**Listed entries:**
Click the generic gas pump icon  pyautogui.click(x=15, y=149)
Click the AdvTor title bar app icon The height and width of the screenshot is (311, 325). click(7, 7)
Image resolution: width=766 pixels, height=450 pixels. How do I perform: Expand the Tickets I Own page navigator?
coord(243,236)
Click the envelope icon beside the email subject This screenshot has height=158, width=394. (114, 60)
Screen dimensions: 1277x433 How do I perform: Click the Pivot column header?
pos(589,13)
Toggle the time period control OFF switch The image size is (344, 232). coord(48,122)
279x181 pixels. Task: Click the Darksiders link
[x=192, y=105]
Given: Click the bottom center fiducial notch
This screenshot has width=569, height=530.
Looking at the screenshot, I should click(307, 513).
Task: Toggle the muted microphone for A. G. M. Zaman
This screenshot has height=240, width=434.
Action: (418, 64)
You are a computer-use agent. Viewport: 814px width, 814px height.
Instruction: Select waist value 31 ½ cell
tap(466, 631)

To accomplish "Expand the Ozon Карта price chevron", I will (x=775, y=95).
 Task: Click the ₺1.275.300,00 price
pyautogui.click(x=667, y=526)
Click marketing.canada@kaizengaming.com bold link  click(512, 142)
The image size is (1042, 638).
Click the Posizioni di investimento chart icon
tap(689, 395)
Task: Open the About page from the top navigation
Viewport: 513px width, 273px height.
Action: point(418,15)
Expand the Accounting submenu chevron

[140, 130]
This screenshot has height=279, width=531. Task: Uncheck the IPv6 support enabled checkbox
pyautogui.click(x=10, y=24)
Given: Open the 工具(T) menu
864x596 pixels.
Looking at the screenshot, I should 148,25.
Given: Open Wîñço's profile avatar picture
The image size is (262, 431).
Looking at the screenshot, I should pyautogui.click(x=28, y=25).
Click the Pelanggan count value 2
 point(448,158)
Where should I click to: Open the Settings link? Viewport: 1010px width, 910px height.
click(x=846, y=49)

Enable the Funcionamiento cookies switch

**Assignment:** Word for word, restate all of the entries.

**Result for this task:**
Click the generic gas pump icon  pyautogui.click(x=15, y=149)
Click the AdvTor title bar app icon The height and width of the screenshot is (311, 325). click(7, 7)
Image resolution: width=766 pixels, height=450 pixels. How do I perform: Expand the Tickets I Own page navigator?
coord(243,236)
Click the envelope icon beside the email subject This screenshot has height=158, width=394. (114, 60)
Screen dimensions: 1277x433 How do I perform: Click the Pivot column header?
pos(589,13)
Toggle the time period control OFF switch The image size is (344, 232). coord(48,122)
279x181 pixels. Task: Click the Darksiders link
[x=192, y=105]
Given: Click the bottom center fiducial notch
This screenshot has width=569, height=530.
Looking at the screenshot, I should click(307, 513).
Task: Toggle the muted microphone for A. G. M. Zaman
This screenshot has height=240, width=434.
Action: (418, 64)
You are a computer-use agent. Viewport: 814px width, 814px height.
Instruction: Select waist value 31 ½ cell
tap(466, 631)

To accomplish "Expand the Ozon Карта price chevron", I will (x=775, y=95).
 Task: Click the ₺1.275.300,00 price
pyautogui.click(x=667, y=526)
Click marketing.canada@kaizengaming.com bold link  click(512, 142)
The image size is (1042, 638).
Click the Posizioni di investimento chart icon
tap(689, 395)
Task: Open the About page from the top navigation
Viewport: 513px width, 273px height.
Action: point(418,15)
Expand the Accounting submenu chevron

[140, 130]
This screenshot has height=279, width=531. Task: Uncheck the IPv6 support enabled checkbox
pyautogui.click(x=10, y=24)
Given: Open the 工具(T) menu
864x596 pixels.
Looking at the screenshot, I should 148,25.
Given: Open Wîñço's profile avatar picture
The image size is (262, 431).
Looking at the screenshot, I should pyautogui.click(x=28, y=25).
Click the Pelanggan count value 2
 point(448,158)
Where should I click to: Open the Settings link? Viewport: 1010px width, 910px height.
click(x=846, y=49)

Enable the Funcionamiento cookies switch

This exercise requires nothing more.